Insights

May Market Update: Bond Performance and More

We hope you are well. We’d like to continue to update you on the ongoing financial market volatility. This has been a difficult start of the year for both stock and bond investors. As of May 10th, the S&P 500 Index is down 15.7%, the tech and growth-oriented Nasdaq Index is down 24.8%, and the MSCI All Country World Index (ACWI) is down 16.7%. Fixed income has traditionally acted as an investor safe haven, but the bond market is also down because interest rates are rising rapidly. The Bloomberg Aggregate bond index is down 9.7% year-to-date thru May 10th, 2022. This is the worst bond market performance in nearly 50 years.

Key drivers of the broad investment market decline include the following:

  1. The Federal Reserve and other central banks recently signaled aggressive interest rate hikes in order to tame inflation.
  2. China’s ‘zero Covid’ policy is disrupting the domestic Chinese economy (a significant supplier and end-market for many US multinationals such as Apple). This lockdown policy exacerbates existing supply chain problems.
  3. The Ukraine war is causing a spike in key energy and food commodity prices. In addition, military conflict and ongoing geopolitical instability raise concerns about global trade and diplomacy to resolve existing tensions. 

In general, the bonds in our investment portfolios are shorter duration and are performing better than the Barclays Aggregate bond index so far this year.  During the same period, our equity investment portfolios have lagged behind the S&P and ACWI benchmarks, but are outpacing the Nasdaq Index. We continue to believe that investing in firms with superior earnings growth and higher returns on capital should lead to better stock performance over time. Our current client portfolios tend to overweight the sectors of technology (e.g. Microsoft), healthcare (e.g. Abbott Labs), and consumer discretionary spending (e.g. Amazon), while underweight the sectors of energy (e.g Exxon), financials (e.g. JP Morgan), utilities (e.g. Nextera), and consumer staples (e.g. P&G). This orientation has benefited our performance over the past 3 calendar years, but has detracted so far this year.

**Source data**:
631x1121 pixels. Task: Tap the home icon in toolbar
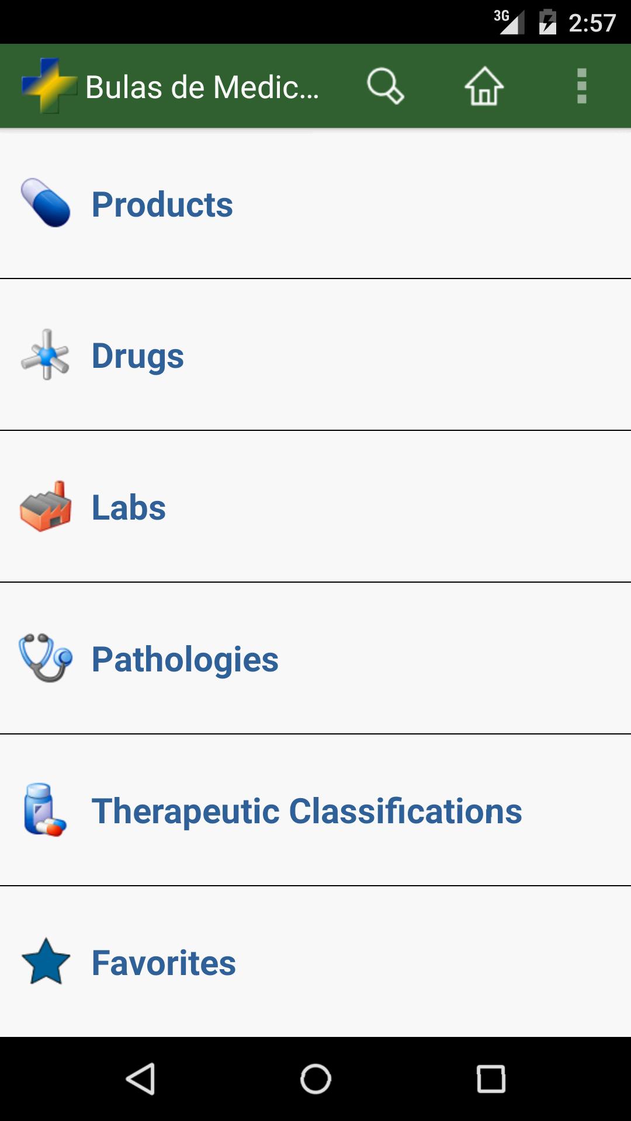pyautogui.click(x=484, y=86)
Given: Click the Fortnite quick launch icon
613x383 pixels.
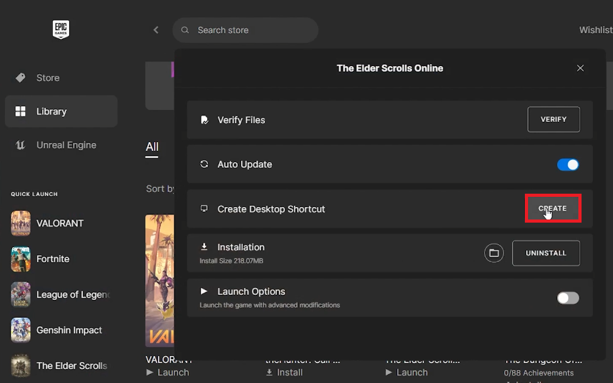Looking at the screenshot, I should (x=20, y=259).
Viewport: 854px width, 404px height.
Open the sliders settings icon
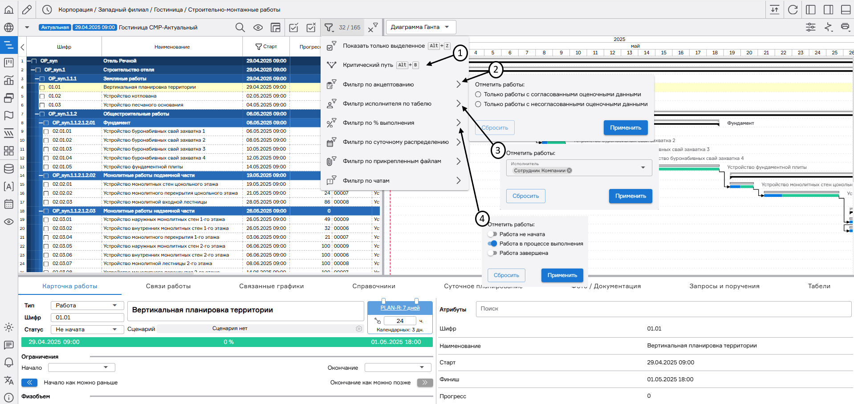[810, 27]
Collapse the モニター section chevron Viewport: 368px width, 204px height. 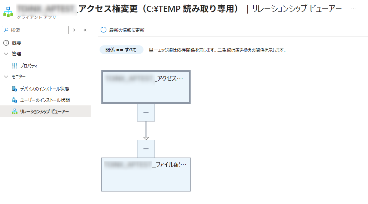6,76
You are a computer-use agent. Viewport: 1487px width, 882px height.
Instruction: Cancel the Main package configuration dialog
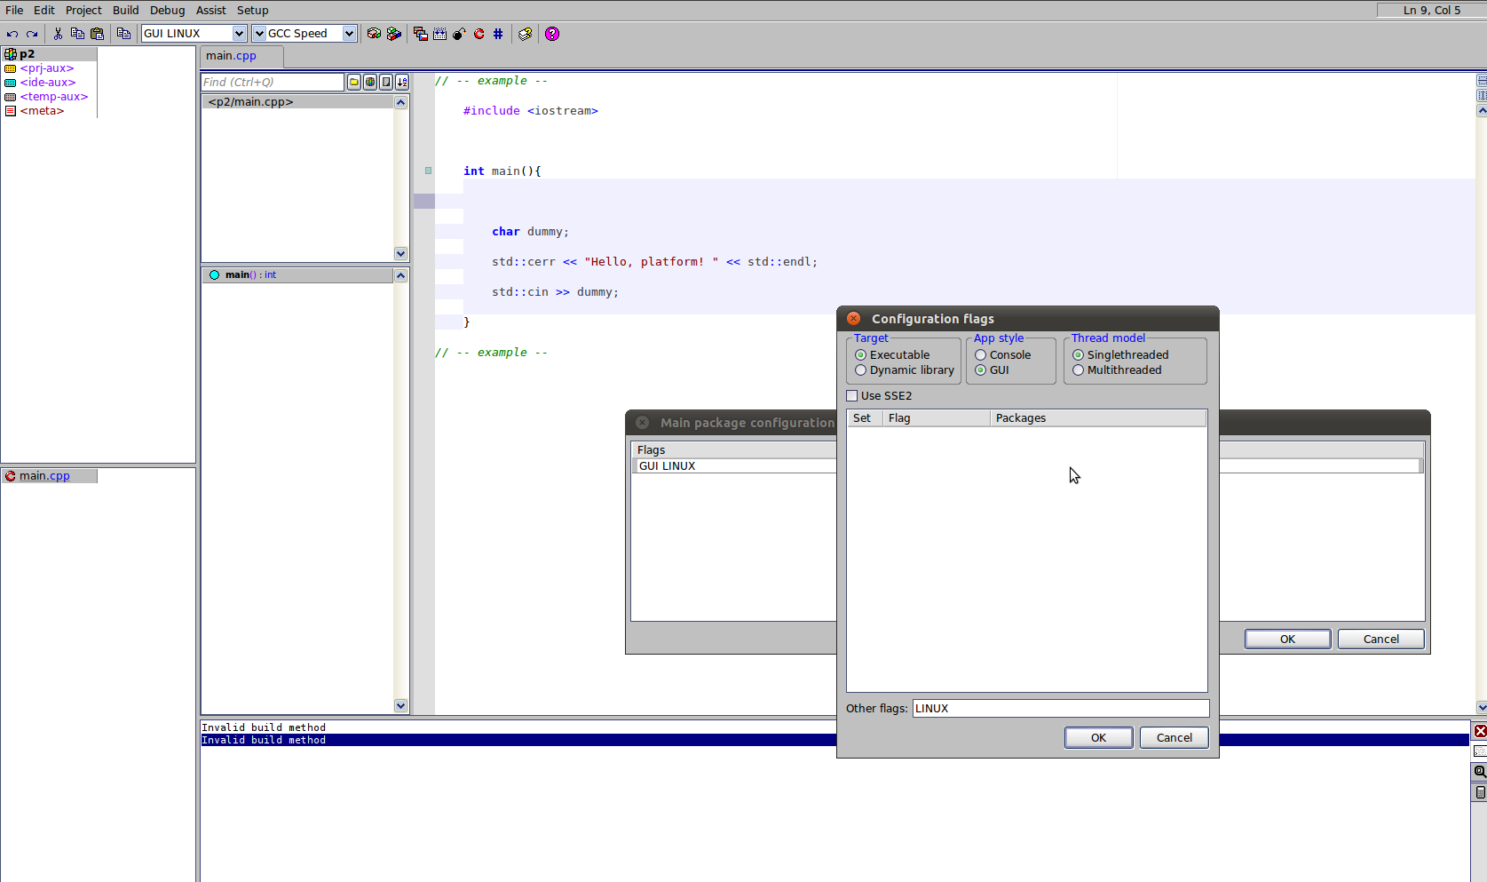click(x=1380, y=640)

--

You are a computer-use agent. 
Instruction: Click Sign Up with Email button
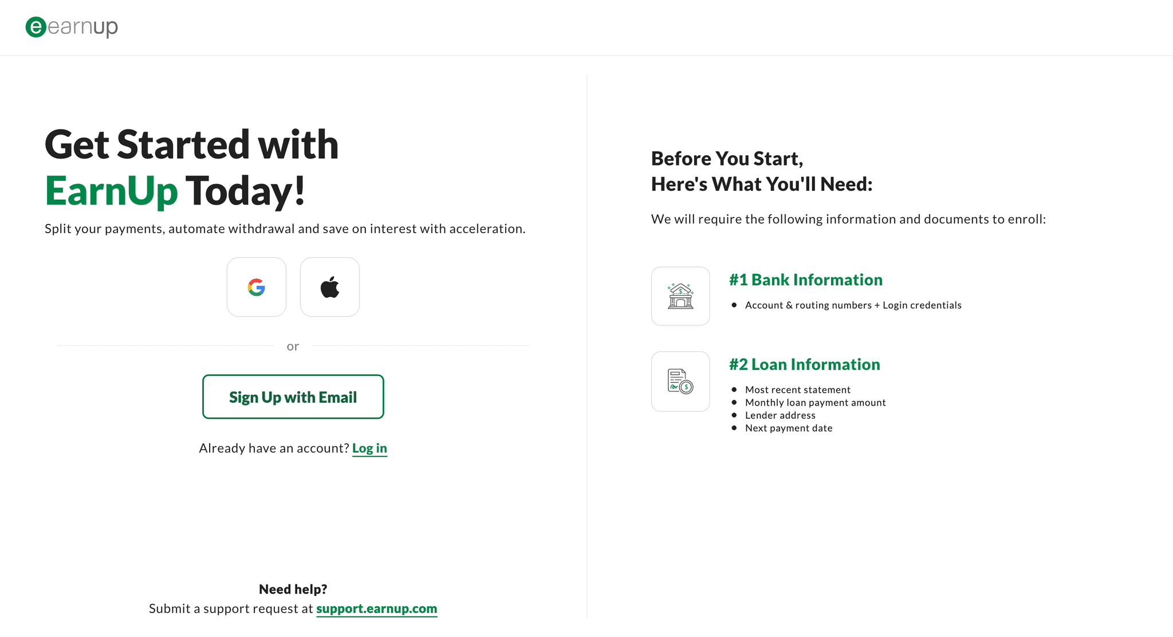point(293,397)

**Work item**: Repeat the passage of the May market update from the words "2. China’s ‘zero" through the words "supply chain problems." without changing anything.

**Written answer**:
2. China’s ‘zero Covid’ policy is disrupting the domestic Chinese economy (a significant supplier and end-market for many US multinationals such as Apple). This lockdown policy exacerbates existing supply chain problems.